De camino a casa no era capaz de quitarme de la cabeza la mirada triste de Guillaume. Se había ofrecido a enseñarme fotos de su abuela y de su familia, y yo le había dado mi número de teléfono. Me prometió que me llamaría pronto.

Cuando llegué a casa, Bertrand estaba viendo la tele, tumbado en el sofá con la cabeza apoyada en un brazo.

– Bueno -saludó sin apartar apenas los ojos de la pantalla-, ¿cómo están los chicos? ¿Mantienen sus estándares habituales de sofisticación?

Dejé caer las sandalias, me senté en el sofá a su lado y me quedé observando su perfil elegante y delicado.

– Ha sido una cena perfecta. Habían invitado a un hombre interesante: Guillaume.

– Ajá -dijo Bertrand mirándome, divertido-. ¿Era gay?

– No, no lo creo. De todas formas, no me habría dado cuenta.

– ¿Y qué tenía de interesante ese tal Guillaume?

– Nos ha estado hablando de su abuela, que se libró de la redada del Vel' d'Hiv' en 1942.

– Mmm… -respondió mientras cambiaba de canal con el mando a distancia.

– Bertrand -dije-, cuando ibas al colegio, ¿te enseñaron algo sobre el Vel' d'Hiv'?

– Ni idea, chérie.

– Es que estoy trabajando en ello, para la revista. Se acerca el sexagésimo aniversario.

Bertrand me cogió un pie y empezó a masajearlo con sus dedos firmes y cálidos.

– ¿Tú crees que a los lectores les va a interesar el Vel' d'Hiv'? -me preguntó-. Es agua pasada. No es algo sobre lo que la gente quiera leer.

– ¿Porque los franceses están avergonzados, quieres decir? -le contesté-. ¿Así que deberíamos enterrarlo y olvidarlo, como hicieron ellos?

Apartó mi pie de su rodilla y en sus ojos apareció aquel destello. Me preparé.

– Querida, querida -repuso con una sonrisa malévola-, otra ocasión más para demostrar a tus compatriotas lo malvados que fuimos los franchutes, que colaboramos con los nazis enviando a aquellas inocentes familias a la muerte… ¡La pequeña miss Nahant desvela la verdad! ¿Qué vas a hacer, amour, restregárnoslo por las narices? A nadie le importa ya; nadie se acuerda. Escribe sobre otra cosa: algo divertido, algo bonito. Tú sabes hacerlo. Dile a Joshua que lo del Vel' d'Hiv' es un error. Nadie va a leerlo. La gente bostezará y pasará a la siguiente columna.

Me levanté, exasperada.

– Creo que te equivocas -le dije-. Me parece que la gente no conoce el tema lo suficiente. Ni siquiera Christophe sabe mucho sobre ello, y eso que es francés.

Bertrand resopló.

– ¡Pero es que Christophe apenas sabe leer! Las únicas palabras que entiende son «Gucci» y «Prada».

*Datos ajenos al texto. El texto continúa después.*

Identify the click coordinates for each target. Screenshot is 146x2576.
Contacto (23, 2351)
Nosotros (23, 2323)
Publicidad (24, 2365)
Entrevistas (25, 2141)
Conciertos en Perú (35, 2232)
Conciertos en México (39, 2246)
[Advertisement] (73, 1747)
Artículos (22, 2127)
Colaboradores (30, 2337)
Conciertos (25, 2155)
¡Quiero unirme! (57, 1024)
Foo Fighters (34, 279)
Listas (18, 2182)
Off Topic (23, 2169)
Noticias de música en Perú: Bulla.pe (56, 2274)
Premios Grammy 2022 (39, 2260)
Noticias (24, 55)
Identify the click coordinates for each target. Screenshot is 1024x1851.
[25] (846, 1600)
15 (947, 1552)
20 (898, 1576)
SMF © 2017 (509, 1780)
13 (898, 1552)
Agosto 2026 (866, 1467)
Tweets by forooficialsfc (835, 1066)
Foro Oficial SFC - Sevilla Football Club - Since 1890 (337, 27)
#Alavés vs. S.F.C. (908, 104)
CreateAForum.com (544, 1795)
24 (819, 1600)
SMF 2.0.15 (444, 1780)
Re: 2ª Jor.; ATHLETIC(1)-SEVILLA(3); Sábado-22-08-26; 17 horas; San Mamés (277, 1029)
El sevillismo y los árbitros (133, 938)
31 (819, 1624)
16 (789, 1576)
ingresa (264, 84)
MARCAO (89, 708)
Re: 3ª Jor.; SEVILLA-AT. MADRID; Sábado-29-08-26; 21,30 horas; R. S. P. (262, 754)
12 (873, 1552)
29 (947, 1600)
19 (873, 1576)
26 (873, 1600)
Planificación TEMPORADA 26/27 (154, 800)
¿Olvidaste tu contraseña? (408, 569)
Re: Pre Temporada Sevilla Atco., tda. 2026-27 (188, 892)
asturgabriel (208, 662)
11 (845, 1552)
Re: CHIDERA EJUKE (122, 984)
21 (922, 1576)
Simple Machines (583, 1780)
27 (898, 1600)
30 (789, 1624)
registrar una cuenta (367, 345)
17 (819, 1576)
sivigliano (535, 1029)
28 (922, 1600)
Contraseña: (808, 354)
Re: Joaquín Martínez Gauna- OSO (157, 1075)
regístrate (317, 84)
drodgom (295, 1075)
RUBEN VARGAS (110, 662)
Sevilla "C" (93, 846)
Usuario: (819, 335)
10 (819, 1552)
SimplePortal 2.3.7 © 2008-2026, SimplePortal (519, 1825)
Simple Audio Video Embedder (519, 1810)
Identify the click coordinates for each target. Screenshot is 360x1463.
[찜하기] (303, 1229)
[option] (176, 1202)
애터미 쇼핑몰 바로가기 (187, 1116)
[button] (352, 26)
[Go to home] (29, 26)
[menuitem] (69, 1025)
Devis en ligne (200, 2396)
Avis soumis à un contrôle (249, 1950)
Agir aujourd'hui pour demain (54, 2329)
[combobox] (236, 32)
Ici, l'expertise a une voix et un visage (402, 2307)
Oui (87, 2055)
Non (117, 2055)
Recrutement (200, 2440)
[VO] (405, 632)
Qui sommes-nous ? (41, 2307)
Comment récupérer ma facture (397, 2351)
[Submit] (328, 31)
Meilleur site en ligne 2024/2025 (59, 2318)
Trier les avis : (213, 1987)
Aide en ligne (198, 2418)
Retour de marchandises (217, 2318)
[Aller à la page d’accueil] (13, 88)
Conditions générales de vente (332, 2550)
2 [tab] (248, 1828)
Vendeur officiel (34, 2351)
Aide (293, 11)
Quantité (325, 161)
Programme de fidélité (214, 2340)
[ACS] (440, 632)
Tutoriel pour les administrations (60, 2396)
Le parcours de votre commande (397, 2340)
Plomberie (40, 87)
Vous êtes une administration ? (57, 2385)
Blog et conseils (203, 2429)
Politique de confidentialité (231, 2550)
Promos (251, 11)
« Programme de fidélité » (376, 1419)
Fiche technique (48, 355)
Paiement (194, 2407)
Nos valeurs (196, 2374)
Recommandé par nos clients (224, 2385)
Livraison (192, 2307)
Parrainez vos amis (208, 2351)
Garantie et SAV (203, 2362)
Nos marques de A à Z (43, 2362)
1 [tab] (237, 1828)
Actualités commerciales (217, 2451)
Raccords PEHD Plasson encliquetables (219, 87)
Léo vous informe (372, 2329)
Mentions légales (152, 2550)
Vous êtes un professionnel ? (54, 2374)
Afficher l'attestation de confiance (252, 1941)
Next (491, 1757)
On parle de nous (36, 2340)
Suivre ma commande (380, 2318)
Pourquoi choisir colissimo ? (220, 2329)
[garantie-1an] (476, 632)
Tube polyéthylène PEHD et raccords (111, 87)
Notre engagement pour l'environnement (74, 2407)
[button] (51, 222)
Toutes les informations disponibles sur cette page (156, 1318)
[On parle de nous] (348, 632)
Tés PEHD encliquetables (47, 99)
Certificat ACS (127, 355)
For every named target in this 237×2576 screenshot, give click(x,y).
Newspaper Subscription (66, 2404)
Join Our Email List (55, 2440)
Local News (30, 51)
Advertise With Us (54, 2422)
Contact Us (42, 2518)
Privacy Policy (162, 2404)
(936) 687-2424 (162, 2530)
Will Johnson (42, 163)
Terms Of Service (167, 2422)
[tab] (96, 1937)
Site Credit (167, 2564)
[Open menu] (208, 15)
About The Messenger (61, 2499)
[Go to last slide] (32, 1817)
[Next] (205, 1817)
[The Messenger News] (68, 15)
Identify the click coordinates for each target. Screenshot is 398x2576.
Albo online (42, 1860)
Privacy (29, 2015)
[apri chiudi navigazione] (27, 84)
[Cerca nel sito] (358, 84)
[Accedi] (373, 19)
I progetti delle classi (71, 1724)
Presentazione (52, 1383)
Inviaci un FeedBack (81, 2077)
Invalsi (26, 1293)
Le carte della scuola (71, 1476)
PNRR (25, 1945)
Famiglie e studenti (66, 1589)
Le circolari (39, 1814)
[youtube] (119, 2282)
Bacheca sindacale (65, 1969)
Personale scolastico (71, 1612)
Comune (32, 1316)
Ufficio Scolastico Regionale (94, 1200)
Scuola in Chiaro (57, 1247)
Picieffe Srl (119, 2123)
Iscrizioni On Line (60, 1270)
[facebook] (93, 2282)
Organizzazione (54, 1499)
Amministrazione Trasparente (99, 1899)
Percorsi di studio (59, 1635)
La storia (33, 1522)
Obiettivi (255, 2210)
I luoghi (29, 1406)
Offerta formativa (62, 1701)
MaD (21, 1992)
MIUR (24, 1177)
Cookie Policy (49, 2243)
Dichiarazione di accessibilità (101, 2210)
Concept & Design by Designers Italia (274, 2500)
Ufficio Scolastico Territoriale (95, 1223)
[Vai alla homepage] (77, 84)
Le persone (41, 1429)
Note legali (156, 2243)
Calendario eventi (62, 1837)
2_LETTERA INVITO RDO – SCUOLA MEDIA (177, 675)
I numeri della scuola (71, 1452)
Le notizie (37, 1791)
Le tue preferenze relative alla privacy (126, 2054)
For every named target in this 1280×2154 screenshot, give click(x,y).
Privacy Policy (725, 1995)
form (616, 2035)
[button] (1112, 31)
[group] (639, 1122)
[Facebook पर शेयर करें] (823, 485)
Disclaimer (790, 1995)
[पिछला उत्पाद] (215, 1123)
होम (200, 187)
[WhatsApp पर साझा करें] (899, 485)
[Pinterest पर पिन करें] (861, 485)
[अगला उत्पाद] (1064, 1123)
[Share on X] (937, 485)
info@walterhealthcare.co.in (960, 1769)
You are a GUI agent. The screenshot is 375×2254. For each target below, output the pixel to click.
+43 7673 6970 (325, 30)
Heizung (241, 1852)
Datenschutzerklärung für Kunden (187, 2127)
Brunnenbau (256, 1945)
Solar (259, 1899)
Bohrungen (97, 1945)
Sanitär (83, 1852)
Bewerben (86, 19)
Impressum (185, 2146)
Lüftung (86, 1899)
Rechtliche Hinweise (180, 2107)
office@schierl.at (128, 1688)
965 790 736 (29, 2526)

Salí del salón sin decir nada y fui a prepararme un baño. ¿Por qué no le había dicho que se fuera al infierno? ¿Por qué le aguantaba esas cosas una y otra vez? Porque estás loca por él, ¿verdad? Estás loca por él desde que le conociste, a pesar de que es un dictador, un grosero y un egoísta. Es listo, es guapo, puede ser divertido y además es un amante excelente, ¿verdad? Recuerdos de noches sensuales que nunca acababan, de besos y caricias, de sábanas arrugadas, de su hermoso cuerpo, de su boca cálida y su sonrisa traviesa. Bertrand: tan encantador, tan irresistible, tan difícil. Por eso le consientes su actitud. ¿A que sí? Pero ¿hasta cuándo vas a aguantar? Recordé una conversación reciente con Isabelle. Julia, ¿no estarás aguantándole todo eso a Bertrand porque te da miedo perderlo? Estábamos sentadas en un pequeño café junto a la Salle Pleyel, mientras nuestras hijas hacían ballet. Isabelle había encendido su enésimo cigarrillo y me miró directa a los ojos. «No -le dije-. Le quiero. Le quiero de verdad. Me encanta cómo es». Ella silbó, impresionada, aunque irónica. «Vaya, qué suerte tiene -respondió-, pero, por el amor de Dios, cuando se pase contigo, díselo. Tú sólo díselo».